At the same time, HE al-Subaie stressed that with food security, "being self-sufficient does not mean you are secure. Local production will not supersede the importance of international partnerships."
Speaking on collaborations with the US, he said: “For US partnerships, we are looking specifically to collaborate in the export of crops we are not cultivating here, technology transfer and strategic development of the Hamad Port.

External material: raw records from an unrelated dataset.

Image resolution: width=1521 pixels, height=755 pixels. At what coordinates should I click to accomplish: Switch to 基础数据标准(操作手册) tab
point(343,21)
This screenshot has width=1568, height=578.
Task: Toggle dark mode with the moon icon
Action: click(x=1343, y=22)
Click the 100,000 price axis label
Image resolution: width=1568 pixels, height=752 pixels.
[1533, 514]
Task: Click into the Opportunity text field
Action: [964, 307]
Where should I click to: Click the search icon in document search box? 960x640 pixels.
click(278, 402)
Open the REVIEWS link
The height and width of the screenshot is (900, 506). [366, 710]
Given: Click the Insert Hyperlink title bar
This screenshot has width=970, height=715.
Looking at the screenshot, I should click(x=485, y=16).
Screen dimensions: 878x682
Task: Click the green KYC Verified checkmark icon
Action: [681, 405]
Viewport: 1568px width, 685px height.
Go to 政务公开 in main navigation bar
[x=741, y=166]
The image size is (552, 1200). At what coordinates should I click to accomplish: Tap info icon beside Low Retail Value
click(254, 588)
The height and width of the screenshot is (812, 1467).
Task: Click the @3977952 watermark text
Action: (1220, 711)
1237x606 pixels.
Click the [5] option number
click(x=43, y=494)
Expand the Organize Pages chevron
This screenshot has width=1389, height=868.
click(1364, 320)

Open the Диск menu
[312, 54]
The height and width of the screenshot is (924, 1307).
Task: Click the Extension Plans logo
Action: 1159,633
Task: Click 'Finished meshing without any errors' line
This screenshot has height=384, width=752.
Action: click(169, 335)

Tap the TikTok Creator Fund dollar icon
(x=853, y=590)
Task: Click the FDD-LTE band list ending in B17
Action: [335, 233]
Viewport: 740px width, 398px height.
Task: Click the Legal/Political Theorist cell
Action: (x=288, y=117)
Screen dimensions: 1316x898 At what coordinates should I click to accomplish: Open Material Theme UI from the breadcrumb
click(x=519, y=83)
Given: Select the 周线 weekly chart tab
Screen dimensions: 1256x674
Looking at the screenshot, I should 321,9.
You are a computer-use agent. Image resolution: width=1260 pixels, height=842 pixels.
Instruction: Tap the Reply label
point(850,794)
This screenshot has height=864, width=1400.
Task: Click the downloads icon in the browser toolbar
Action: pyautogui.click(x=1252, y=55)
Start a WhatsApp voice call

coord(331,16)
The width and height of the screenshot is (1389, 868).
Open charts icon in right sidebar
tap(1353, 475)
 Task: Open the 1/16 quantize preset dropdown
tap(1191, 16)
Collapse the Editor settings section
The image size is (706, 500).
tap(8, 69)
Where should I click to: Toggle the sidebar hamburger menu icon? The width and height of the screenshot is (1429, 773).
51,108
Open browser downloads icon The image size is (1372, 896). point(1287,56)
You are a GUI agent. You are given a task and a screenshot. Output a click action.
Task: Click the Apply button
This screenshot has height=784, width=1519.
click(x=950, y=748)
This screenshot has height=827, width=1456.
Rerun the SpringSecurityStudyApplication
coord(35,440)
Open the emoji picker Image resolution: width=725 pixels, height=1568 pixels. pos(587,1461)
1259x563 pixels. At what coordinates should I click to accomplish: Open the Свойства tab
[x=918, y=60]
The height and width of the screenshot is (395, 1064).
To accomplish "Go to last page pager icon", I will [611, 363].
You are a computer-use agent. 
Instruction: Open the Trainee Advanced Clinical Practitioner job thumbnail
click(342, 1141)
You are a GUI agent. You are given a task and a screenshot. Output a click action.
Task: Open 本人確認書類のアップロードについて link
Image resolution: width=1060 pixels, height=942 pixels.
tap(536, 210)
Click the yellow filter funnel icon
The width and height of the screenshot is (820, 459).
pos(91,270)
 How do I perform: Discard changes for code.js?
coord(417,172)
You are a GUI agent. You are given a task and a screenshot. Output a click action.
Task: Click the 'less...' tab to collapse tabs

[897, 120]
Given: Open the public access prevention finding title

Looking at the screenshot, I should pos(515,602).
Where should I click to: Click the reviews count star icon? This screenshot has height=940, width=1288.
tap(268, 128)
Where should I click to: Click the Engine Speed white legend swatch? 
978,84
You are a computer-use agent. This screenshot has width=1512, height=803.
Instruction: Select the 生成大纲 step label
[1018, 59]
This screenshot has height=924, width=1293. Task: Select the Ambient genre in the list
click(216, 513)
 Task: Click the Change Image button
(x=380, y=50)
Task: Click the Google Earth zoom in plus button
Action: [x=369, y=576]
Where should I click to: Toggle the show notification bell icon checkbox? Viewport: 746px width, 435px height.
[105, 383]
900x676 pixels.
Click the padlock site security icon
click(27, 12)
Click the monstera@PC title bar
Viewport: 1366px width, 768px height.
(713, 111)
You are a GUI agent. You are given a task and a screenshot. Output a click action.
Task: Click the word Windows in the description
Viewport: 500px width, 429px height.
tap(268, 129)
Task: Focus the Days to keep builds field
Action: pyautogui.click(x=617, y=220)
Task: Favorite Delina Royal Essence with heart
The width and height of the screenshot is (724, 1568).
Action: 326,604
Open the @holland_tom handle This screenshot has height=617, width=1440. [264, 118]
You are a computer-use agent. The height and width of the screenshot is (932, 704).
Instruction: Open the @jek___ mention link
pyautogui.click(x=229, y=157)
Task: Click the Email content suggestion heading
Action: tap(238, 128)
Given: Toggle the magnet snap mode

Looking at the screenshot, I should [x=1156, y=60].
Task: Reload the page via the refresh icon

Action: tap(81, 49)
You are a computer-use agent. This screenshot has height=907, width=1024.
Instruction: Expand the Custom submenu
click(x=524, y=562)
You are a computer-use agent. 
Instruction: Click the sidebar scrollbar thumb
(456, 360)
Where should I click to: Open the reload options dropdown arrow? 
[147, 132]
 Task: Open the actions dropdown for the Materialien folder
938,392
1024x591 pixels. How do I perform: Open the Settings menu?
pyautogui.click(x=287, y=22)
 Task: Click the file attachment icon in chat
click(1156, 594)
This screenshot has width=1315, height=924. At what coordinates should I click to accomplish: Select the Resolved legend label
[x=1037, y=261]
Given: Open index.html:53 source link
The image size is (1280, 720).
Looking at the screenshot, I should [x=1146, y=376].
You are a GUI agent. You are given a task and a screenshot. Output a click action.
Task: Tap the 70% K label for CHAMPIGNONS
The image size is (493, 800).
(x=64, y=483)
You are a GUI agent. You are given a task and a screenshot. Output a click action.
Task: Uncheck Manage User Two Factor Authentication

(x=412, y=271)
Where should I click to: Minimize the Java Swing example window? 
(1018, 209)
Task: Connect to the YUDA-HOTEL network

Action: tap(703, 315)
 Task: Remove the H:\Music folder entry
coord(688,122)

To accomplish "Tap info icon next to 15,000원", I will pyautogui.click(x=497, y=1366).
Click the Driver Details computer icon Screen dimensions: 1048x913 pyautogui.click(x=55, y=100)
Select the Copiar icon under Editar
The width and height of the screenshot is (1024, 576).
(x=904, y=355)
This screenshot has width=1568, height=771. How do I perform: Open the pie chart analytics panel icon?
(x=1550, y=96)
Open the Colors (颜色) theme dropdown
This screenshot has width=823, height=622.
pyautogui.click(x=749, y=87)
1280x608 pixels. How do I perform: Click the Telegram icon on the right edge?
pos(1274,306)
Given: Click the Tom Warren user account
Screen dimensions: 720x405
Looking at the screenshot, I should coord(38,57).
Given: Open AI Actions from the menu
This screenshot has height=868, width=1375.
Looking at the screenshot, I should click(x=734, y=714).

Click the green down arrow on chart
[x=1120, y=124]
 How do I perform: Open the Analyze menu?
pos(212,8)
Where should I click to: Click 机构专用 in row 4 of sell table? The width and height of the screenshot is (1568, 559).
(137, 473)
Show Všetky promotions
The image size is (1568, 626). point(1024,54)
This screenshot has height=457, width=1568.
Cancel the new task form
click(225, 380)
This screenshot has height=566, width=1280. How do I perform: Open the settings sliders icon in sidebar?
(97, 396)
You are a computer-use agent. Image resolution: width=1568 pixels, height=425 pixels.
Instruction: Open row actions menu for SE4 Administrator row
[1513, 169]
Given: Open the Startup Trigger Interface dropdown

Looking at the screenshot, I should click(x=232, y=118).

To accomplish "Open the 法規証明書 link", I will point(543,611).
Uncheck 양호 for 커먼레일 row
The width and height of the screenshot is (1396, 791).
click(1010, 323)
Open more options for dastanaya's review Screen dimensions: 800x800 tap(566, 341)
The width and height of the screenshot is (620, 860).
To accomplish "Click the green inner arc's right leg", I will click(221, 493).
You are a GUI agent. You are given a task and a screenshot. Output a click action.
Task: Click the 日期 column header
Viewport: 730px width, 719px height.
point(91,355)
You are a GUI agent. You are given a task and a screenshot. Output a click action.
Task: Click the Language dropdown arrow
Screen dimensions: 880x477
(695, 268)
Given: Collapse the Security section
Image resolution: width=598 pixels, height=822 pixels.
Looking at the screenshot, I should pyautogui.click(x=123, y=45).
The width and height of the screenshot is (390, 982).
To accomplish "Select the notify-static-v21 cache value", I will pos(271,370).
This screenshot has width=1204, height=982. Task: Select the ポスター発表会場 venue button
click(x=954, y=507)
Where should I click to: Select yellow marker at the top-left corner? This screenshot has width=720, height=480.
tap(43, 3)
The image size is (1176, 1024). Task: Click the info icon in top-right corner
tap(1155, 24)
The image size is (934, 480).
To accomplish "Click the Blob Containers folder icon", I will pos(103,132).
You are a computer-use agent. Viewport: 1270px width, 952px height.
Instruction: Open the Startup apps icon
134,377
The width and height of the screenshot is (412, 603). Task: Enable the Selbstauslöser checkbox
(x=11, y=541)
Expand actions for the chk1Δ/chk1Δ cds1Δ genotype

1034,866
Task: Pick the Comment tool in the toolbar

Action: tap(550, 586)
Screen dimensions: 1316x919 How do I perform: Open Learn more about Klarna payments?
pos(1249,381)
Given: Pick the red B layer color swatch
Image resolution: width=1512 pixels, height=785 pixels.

"We cherish the US-Qatar relationship. One of our main challenges has been water scarcity and we must always adopt the newest technologies and innovations to overcome this. We see a large opportunity to collaborate in this area.”
Further, HE the Minister said the State "has built into Qatar National Vision 2030 great importance on environmental protection".
"The upcoming 2022 FIFA World Cup will be the first world cup that is carbon-neutral,” he added.
Another participant, Mohamed Bad?r Hashem al-Sada, said: “We already have a relationship with the US in food security. We have investments across the United States for dairy, fodder and other areas. Frozen meat, waste management, and testing/safety would be key areas we’d look at for US collaboration.”
Mohamed Barakat, USQBC managing director who moderated the webinar, said: “The green buildings, the carbon-neutral FIFA World Cup, carbon credits and other initiatives have made Qatar a leader in environmental sustainability in the region.”